-- begin Source --
Repositories & Channels
-----------------------
Shipping Firefox follows a software release :ref:`train model <train model>`
along 3 primary code :ref:`repositories <repositories>`; mozilla-central
(aka “m-c”), mozilla-beta, and mozilla-release. Each of these repositories are
updated within a defined cadence and built into one of our Firefox
products which are released through what is commonly referred to as
:ref:`Channels <channels>`: Firefox Nightly, Firefox Beta, and Firefox Release.
`Firefox Nightly <https://whattrainisitnow.com/release/?version=nightly>`__ offers access
to the latest feature work still under active development. Released every 12 hours with all
the changes that have :ref:`landed <landing>` on mozilla-central for Desktop and Android.
Every `4 weeks <https://whattrainisitnow.com/calendar/>`__, we :ref:`merge <merge>` the code
for Desktop and Android builds from mozilla-central to our mozilla-beta branch. New code or
features can be added to mozilla-beta outside of this 4 week cadence but are required to land
on mozilla-central before being :ref:`uplifted <uplift>` to mozilla-beta.
`Firefox Beta <https://whattrainisitnow.com/release/?version=beta>`__ is for developers and early
adopters who want to see and test whats coming next in Firefox. We ship new Desktop and Android
Beta builds three times a week.
.. note::
The first and second beta builds of a new cycle are shipped to a
subset of our Beta population. The full Beta population gets updated
starting with Beta 3 only.
.. note::
**Firefox Developer Edition** is a separate Desktop-only product based on
the mozilla-beta branch and is specifically tailored for Web Developers.
`Firefox Release <https://whattrainisitnow.com/release/?version=release>`__ is updated every 4 weeks
when a given version reaches the end of its Beta cycle. This is the primary product we ship to end users.
While a release is live, interim updates (dot releases) are used to ship important bug fixes prior to
the next major release. These can happen on an as-needed basis when there is an important-enough
:ref:`driver <dot release drivers>` to do so (such as a critical bug severely impairing the usability
of the product for some users). In order to provide better predictability, there is also a planned
dot release scheduled for two weeks after the initial go-live for less-critical fixes and other
:ref:`ride-along fixes <ride alongs>` deemed low-risk enough to include.
-- end Source --
-- begin Listed entries --
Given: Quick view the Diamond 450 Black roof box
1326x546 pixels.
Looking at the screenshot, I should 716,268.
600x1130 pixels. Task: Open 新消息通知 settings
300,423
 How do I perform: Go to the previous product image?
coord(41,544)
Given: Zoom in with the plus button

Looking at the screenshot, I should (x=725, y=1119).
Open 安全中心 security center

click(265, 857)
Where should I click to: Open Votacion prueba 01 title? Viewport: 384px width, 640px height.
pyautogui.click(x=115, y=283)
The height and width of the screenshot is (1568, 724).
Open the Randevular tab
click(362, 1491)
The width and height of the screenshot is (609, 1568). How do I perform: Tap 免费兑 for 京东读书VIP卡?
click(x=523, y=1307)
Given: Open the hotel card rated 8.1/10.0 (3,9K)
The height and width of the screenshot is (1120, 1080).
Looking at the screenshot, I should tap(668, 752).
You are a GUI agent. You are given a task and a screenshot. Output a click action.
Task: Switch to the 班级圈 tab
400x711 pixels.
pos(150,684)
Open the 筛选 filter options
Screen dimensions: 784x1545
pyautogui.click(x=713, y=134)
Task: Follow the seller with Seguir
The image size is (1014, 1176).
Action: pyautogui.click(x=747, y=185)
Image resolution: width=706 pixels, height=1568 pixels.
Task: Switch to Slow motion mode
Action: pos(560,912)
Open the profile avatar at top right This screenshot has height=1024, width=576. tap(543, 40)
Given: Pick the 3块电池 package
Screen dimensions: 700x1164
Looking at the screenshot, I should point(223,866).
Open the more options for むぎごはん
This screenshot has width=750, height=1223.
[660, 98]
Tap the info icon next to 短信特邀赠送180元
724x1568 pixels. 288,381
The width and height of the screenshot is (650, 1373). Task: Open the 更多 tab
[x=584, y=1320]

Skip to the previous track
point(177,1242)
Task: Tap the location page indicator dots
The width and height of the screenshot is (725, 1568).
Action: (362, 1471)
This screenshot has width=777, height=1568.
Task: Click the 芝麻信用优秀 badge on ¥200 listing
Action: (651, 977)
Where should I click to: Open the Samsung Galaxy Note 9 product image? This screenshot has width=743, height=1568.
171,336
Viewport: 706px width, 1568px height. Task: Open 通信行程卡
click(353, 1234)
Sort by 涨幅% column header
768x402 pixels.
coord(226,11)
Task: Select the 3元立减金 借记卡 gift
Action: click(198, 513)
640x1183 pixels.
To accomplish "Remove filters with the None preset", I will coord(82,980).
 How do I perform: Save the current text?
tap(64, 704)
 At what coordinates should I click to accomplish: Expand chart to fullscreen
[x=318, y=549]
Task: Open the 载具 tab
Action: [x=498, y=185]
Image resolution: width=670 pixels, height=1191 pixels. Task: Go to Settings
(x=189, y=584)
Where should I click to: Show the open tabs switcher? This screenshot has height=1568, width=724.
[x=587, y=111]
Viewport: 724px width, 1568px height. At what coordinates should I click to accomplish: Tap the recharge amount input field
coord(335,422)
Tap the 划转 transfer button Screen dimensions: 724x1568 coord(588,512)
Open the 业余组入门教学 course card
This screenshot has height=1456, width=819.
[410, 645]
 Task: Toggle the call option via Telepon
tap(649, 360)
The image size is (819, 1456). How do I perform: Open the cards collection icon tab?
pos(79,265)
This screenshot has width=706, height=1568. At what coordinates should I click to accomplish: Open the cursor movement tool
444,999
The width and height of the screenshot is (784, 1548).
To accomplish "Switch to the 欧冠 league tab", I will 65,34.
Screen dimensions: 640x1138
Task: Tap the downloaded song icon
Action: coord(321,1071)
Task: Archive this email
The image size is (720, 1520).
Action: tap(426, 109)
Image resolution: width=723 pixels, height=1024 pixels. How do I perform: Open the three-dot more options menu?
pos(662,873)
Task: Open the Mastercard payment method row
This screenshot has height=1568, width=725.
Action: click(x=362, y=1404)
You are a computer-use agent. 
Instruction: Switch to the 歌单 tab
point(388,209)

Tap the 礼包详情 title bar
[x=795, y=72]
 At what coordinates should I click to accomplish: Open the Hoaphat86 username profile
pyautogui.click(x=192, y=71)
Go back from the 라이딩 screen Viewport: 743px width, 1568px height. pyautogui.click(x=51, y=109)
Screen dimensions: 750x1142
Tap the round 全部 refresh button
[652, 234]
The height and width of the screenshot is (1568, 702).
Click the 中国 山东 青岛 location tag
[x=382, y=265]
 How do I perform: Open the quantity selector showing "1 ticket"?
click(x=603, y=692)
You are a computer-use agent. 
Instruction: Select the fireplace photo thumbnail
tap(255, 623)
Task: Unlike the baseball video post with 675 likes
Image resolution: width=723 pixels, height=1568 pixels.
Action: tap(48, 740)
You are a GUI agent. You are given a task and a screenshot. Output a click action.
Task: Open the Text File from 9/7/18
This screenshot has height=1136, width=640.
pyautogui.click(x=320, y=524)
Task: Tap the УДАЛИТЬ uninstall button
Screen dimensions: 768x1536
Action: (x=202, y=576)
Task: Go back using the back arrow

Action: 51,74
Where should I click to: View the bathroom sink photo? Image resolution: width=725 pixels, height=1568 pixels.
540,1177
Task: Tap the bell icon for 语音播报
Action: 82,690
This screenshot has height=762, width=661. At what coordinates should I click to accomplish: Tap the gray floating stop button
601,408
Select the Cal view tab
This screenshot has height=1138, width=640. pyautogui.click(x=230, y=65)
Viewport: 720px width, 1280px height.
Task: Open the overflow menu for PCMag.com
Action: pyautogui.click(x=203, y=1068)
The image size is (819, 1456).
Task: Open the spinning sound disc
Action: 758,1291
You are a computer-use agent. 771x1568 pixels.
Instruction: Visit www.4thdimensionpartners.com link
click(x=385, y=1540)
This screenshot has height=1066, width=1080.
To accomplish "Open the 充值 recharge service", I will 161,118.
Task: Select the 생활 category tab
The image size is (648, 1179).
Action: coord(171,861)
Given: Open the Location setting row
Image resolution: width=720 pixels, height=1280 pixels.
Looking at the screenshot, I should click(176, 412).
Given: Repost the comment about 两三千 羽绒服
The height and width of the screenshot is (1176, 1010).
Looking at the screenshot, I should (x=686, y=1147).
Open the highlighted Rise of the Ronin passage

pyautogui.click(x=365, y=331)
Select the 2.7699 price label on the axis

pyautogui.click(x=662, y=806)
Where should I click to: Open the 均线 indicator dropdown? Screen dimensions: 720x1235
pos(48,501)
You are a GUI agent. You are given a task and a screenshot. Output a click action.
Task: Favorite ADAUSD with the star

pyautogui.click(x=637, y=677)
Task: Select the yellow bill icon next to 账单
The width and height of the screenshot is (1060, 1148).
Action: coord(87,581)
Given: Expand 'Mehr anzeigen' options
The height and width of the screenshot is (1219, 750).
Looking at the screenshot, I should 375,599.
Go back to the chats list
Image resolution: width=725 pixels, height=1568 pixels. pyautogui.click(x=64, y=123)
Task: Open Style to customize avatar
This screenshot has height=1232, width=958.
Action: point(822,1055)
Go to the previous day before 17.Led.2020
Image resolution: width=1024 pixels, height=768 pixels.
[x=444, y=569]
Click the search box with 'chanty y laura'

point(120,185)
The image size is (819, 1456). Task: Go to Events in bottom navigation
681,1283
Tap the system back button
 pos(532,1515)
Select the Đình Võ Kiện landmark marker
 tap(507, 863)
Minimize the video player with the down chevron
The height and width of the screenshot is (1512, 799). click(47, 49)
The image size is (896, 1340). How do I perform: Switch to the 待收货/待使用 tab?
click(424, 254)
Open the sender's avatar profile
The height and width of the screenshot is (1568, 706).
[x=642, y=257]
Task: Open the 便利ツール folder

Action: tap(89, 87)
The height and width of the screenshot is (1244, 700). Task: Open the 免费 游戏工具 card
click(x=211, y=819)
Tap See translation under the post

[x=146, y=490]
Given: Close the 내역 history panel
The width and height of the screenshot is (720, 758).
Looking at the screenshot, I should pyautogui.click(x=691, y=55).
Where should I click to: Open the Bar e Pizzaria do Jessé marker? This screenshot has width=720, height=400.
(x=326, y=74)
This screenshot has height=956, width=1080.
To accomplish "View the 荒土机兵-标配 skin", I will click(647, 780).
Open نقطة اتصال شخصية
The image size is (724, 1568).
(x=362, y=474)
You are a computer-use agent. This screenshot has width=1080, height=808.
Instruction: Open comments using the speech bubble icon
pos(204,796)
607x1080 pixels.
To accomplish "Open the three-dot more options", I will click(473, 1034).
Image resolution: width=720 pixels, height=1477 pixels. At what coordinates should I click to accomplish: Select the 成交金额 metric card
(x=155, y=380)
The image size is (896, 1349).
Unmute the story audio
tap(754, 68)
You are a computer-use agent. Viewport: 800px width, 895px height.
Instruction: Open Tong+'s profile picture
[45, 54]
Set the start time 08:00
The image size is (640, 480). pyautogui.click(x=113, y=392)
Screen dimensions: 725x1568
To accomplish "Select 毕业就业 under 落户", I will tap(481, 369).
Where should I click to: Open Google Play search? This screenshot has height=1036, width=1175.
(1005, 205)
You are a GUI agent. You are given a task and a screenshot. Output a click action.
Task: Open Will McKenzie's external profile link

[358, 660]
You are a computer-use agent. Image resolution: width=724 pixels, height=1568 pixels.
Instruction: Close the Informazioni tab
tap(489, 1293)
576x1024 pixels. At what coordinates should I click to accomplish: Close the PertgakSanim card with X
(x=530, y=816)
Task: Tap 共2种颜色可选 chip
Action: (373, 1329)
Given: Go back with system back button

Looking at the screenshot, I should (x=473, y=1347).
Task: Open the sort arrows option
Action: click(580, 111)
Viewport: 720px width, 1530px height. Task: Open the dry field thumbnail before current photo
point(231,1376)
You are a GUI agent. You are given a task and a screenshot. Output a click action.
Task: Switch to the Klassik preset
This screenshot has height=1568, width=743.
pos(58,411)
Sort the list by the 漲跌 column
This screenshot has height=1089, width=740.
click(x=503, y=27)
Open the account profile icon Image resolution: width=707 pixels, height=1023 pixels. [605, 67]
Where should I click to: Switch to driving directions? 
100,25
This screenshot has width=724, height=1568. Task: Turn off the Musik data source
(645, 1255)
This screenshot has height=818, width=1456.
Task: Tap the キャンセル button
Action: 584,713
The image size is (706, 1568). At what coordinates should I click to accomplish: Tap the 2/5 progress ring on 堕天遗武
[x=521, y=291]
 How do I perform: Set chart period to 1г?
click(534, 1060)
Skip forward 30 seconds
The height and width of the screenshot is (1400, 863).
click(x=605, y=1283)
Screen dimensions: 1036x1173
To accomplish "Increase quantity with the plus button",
-- end Listed entries --
* **Problem to work on**: Pick up the passage on Firefox repositories and channels after its final sentence and carry it on.

* **Exercise response**:
.. note::
`Firefox ESR (Extended Support Release) <https://whattrainisitnow.com/release/?version=esr>`__ is
a separate product intended for enterprise use. Major updates are rolled out once per year to maintain
stability and predictability. ESR also contains a number of enterprise policy options not available on
the standard Firefox Release channel. Minor updates are shipped in sync with the Firefox Release
schedule and generally only contain security and select quality fixes.
Further Reading/Useful links:
- `Firefox Trains <https://whattrainisitnow.com/>`__
- `Release Calendar <https://whattrainisitnow.com/calendar/>`__
- `Firefox Release Process <https://wiki.mozilla.org/Release_Management/Release_Process>`__
- `Firefox Delivery dashboard <https://mozilla.github.io/delivery-dashboard/>`__
Landing Code and Shipping Features
----------------------------------
Mozillians (those employed by MoCo and the broader community) land lots of code in
the Mozilla repositories: fixes, enhancements, compatibility, new features, etc. which are
managed by git. All code development is tracked in
:ref:`Bugzilla <bugzilla>`, reviewed in :ref:`Phabricator <Phabricator>`, and then checked
into the mozilla-central repository using :ref:`Lando <Lando>`.
.. note::
Some teams use :ref:`GitHub <github>` during development but will still be required to use
Phabricator (tracked in Bugzilla) to check their code into the mozilla-central hg repository.
The standard process for code to be delivered to our users is by riding the trains, meaning that
its landed in mozilla-central to ship in Nightly builds while it waits for the next Beta cycle to
begin. After merging to Beta, the code stabilizes over a 4 week period (along with everything else
that merged from mozilla-central from that development cycle). At the end of the Beta cycle, a
release candidate (:ref:`RC <rc>`) build is generated, tested thoroughly, and eventually is released
as the next major version of Firefox.
Further Reading/Useful links:
- `Phabricator and why we use it <https://wiki.mozilla.org/Phabricator>`__
- `Firefox Release Notes Process <https://wiki.mozilla.org/Release_Management/Release_Notes>`__
- `Firefox Release Notes Nomination <https://wiki.mozilla.org/Release_Management/Release_Notes_Nomination>`__
An exception to this process...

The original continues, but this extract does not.